I was looking at some hydraulic motors the other day and was wondering if
a pump and motor could be used to drive a prop. A crazy example; two
hydraulic motors and a couple pumps (powered with a mazda 13b maybe ??) to
power something like a Cessna 337 in-line thrust type aircraft.
Understanding weight would be an issue, I'm wondering how it would, or could
,work. I was looking at an Eaton motor that was rated at (up to) 3200 RPM @
about 120 ft. lb of torque. Weight was 20 lbs. They have a pump (48 lbs)
that moves 42 gpm @ 4000 psi.

Is it possible? Single place would be fine.


So the engine drives a pump and the pump drives a hydraulic motor, and
the motor spins the prop, right? I'm thinking of the homebuilt
designers maxim: "Build it light and simplicate." In addition, you've
got the prop spinning at 3200 rpm which is kind of high and will mean
a smallish, noisy propeller that doesn't produce much low speed
thrust, which means long takeoff runs.

In addition, the weight of the items you mention will likely be higher
because you will need some means of cooling the oil, as it will be
working hard. There will also be the weight of the oil lines.
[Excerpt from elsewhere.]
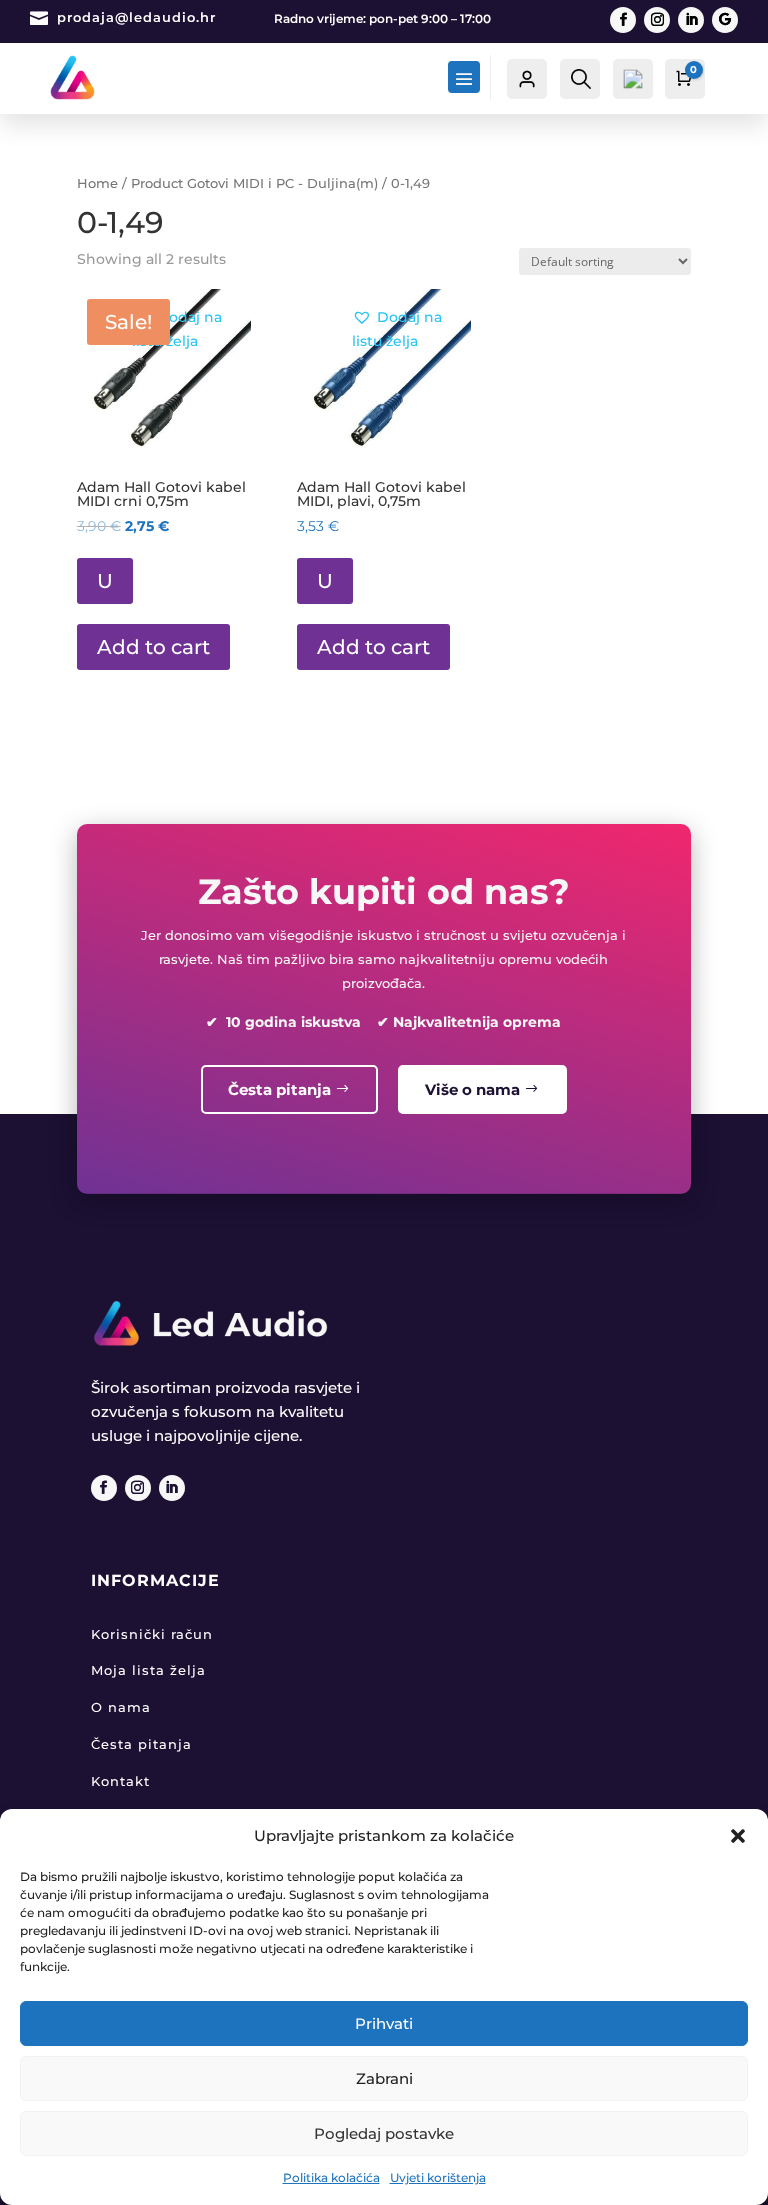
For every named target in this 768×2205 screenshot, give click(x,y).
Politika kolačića (331, 2177)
I'm not an expert but since you asked, here's a guess: Airplane
designers are a particularly ingenious lot. If it were possible to
utilize such a prop drive as you describe, I think someone would
probably have tried it by now. After all, we've had virtually every
other manner of providing thrust including photovoltaic cells coupled
to electric motors.

My guess is that your idea might work, albeit extremely marginally and
heat rejection will be a major issue, as will be efficiency due to all
the pumping losses incurred building pressure and converting the
pressure to rotational thrust. All for, in my opinion, relatively low
propeller thrust.

I'll bet a good mechanical engineer could compute the relative
efficiency of this design vs. a direct drive prop or PSRU driven prop.
That should be relatively painless and you'd know before buying any
pieces if this would be worth it or not.